■ **Aim A**
In the post on when wages are recovered, what dollar amounts are assumed for C, V and S?
■ **Aim B**
From the post on when wages are recovered, extract the stretch from "I think that" through "(2) and (3).".
■ **Aim C**
Write what comes next in the post on when wages are recovered, picking up after its final sentence.

When are wages recovered?

Alan Freeman (a.freeman@greenwich.ac.uk)
Sat, 24 Jan 1998 23:33:52 +0000

Juriaan's 'cost of unproductive labour' (Thursday 22 Jan, 20:27) helps the
discussion forward by re-raising the question of the period in which
payments are made and value is consumed. I think his point is valid, but I
think that some confusion might arise by confining the question to the
wages of unproductive workers alone.

He writes:

(1)
"unproductive workers aren't paid out of, or part of, currently produced
surplus-value, and consequently that their wages should not be regarded as
a component of surplus-value in the account"

But in general no workers are paid out of currently-produced value, and no
part of capital comes from currently-produced value. Everything has to be
produced before it is used, and everyone has to receive their revenue
before they can spend it. So one might legitimately write

(2)
"productive workers aren't paid out of, or part of, currently produced
value, and consequently that their labour-time should not be regarded as
a component of value in the account"

or

(3)
"constant capital isn't purchased out of, or are part of, currently
produced value, and should not be regarded as a component of value in the
account"

I think that all three of these are correct statements, in the strict
sense: they tell us that goods consumed in the current period cannot be a
part of the value product of the same period. But this isn't a special
feature of unproductive activities: it applies to the whole value
product.

I would be both electrified and gratified if everyone who agreed with
statement (1) could take the next logical step of agreeing with statements
(2) and (3).

However, we can look at it the following way, accepting Juriaan's prior
point. Having conceptually assembled, as it were, all the output of the
previous period and added up its value, we can certainly identify what the
sales receipts (which are equal to this value in total) will be spent on in
the next period. A certain part of them will go on buying inputs for the
next period of production, a certain part on the wages of the next period,
and the rest on the revenues of the capitalists. Call these sums (for
arguments' sake) C, V and S. Suppose these to be $200, $300 and $100 to fix
ideas.

In that case, the NIPA production accounts (expanded to include
intermediate inputs) for that period would read:

Intermediate consumption $200
Wages $300
Profits $100
===================================
Total output $600
Less intermediate goods ($200)
========================================
Personal revenues $600

If we wish to re-cast these same figures on the assumption that only labour
is productive of value we would write:

Intermediate inputs $200
Value added by labour $400
===================================
Total output $600
Less intermediate goods ($200)
====================================
Personal revenues $400
Less transfers to property ($100)
Revenue of the workers $300

Now suppose that with this $100, the capitalists hire some private servants
and pay them #50.

In that case, a sector break-down of the capitalists expenditure for this
period would read

Income
======
transferred from workers $100
===================================
Total $100

Expenditure
===========
Servants $50
Luxuries $50
===================================
Total $100

The following problem appears: isn't the $50 also income of the workers?

■ **Element and text position data**
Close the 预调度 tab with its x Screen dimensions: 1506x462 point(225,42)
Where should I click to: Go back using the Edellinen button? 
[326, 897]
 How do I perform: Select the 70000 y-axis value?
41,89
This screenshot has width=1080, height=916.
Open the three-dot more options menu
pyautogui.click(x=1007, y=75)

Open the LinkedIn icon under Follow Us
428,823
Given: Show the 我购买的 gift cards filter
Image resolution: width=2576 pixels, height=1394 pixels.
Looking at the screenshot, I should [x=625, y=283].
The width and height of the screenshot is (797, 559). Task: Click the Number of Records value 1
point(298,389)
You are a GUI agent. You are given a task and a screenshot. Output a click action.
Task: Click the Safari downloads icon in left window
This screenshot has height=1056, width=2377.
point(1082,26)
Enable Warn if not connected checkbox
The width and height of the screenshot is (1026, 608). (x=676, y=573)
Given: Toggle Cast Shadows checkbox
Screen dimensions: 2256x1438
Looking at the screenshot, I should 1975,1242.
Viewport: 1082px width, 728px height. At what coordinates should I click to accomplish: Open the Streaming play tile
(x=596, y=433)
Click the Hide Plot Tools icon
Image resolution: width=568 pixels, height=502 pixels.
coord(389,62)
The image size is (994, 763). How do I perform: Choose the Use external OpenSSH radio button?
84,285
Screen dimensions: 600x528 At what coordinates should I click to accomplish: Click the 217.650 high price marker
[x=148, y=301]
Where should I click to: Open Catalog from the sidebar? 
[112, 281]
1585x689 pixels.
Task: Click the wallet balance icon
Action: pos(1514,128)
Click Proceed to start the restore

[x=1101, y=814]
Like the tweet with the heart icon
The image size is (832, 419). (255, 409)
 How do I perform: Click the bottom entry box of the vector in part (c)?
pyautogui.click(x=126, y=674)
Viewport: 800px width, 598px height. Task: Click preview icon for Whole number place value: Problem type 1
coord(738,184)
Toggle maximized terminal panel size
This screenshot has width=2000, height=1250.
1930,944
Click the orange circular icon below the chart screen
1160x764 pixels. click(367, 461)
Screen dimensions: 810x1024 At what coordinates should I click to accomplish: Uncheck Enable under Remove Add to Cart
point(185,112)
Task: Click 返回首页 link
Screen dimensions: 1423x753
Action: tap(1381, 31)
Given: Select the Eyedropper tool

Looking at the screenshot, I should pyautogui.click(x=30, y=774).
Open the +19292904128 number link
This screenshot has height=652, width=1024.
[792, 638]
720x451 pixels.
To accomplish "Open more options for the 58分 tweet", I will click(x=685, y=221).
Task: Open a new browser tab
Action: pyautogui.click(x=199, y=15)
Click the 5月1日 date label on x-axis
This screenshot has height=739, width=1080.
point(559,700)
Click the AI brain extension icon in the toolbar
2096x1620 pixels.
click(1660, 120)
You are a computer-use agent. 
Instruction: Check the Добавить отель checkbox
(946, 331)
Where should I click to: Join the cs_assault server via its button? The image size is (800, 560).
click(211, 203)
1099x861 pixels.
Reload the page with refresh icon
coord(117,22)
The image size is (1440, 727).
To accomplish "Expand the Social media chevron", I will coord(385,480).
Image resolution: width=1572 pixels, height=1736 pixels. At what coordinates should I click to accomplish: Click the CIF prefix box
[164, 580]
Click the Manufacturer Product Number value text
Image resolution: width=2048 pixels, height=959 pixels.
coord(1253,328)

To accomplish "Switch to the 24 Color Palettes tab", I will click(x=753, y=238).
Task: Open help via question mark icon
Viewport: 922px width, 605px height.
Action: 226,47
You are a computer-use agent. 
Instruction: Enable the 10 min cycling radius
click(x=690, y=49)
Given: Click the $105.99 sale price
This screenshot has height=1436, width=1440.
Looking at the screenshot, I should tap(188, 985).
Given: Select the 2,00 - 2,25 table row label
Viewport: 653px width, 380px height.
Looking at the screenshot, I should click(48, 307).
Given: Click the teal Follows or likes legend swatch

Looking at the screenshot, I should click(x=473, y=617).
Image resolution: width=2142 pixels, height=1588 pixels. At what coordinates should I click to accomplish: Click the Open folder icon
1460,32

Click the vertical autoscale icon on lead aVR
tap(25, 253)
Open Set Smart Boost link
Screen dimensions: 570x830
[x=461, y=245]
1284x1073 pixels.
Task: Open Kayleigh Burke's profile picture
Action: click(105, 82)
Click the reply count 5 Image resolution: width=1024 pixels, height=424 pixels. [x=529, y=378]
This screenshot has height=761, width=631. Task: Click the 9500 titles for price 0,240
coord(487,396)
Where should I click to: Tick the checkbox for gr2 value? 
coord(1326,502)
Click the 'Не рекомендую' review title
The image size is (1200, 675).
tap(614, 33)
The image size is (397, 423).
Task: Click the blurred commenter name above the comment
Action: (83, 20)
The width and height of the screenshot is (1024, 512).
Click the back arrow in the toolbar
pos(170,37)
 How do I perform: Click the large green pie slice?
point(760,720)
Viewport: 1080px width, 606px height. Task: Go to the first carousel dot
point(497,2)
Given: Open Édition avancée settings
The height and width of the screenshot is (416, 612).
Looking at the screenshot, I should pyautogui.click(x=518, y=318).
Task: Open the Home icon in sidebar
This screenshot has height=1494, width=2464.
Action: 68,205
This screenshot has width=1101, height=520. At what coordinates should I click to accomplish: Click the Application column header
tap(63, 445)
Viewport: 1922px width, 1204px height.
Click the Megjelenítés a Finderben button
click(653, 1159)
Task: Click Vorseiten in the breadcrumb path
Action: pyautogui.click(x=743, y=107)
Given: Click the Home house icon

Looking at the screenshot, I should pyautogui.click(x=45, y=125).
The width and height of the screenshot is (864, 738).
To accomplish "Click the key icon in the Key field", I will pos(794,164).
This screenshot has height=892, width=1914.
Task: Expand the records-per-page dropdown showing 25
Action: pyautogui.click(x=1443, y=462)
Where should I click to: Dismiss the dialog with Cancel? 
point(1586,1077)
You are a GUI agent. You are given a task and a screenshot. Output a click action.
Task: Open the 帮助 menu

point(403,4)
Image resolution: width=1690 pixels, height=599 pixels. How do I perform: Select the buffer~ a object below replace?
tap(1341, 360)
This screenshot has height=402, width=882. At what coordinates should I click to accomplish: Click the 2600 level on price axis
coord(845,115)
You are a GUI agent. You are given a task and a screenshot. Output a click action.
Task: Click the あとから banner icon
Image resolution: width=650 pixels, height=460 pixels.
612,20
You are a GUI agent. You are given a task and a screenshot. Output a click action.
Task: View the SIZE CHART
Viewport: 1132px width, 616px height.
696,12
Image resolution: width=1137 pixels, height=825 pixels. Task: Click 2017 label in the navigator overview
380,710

■ **Expected answer A**
C is $200, V is $300 and S is $100.

■ **Expected answer B**
I think that all three of these are correct statements, in the strict
sense: they tell us that goods consumed in the current period cannot be a
part of the value product of the same period. But this isn't a special
feature of unproductive activities: it applies to the whole value
product.

I would be both electrified and gratified if everyone who agreed with
statement (1) could take the next logical step of agreeing with statements
(2) and (3).

■ **Expected answer C**
Yes: the sector breakdown of workers' expenditure reads:

Income
======
production wages (remainder
after transfers to property)$300
servant's wages $50
===================================
Total $350

Expenditure
===========
Means of subsistence $350
===================================
Total $350

What is this money spent on? First of all, when is it spent? In this case
I don't think it is wrong to conceive of it as spent in the same period.
Money effects the circulation of the goods, not their production.
It is reasonable to conceive that someone sells one thing, and buys
another, in the same period because there is no theoretical lower limit
on the time of circulation, unlike the time of production.

Moreover, in circulation each sale is also a purchase, so in point of
fact it is the same goods that are both sold and purchased.

So the money from sales is spent on the same goods for which we have just
allocated the monetary equivalent to sector accounts. It must therefore
add up to the same.

Total expenditures are made up as follows:

Spent by capitalists on intermediate
goods (not from personal revenue) $200
Spent by capitalists on Luxuries $50
Spent by unproductive workers $50
Spent by productive workers $300
============================================
Total $600

These are identical, and there is no problem, that I can see. The servants
are entirely paid out of revenue, and we have accounted for their wages,
and for all expenditures. Each payment appears only once as a payment and
every good is purchased only once. There is no double-counting.

There *is* no problem.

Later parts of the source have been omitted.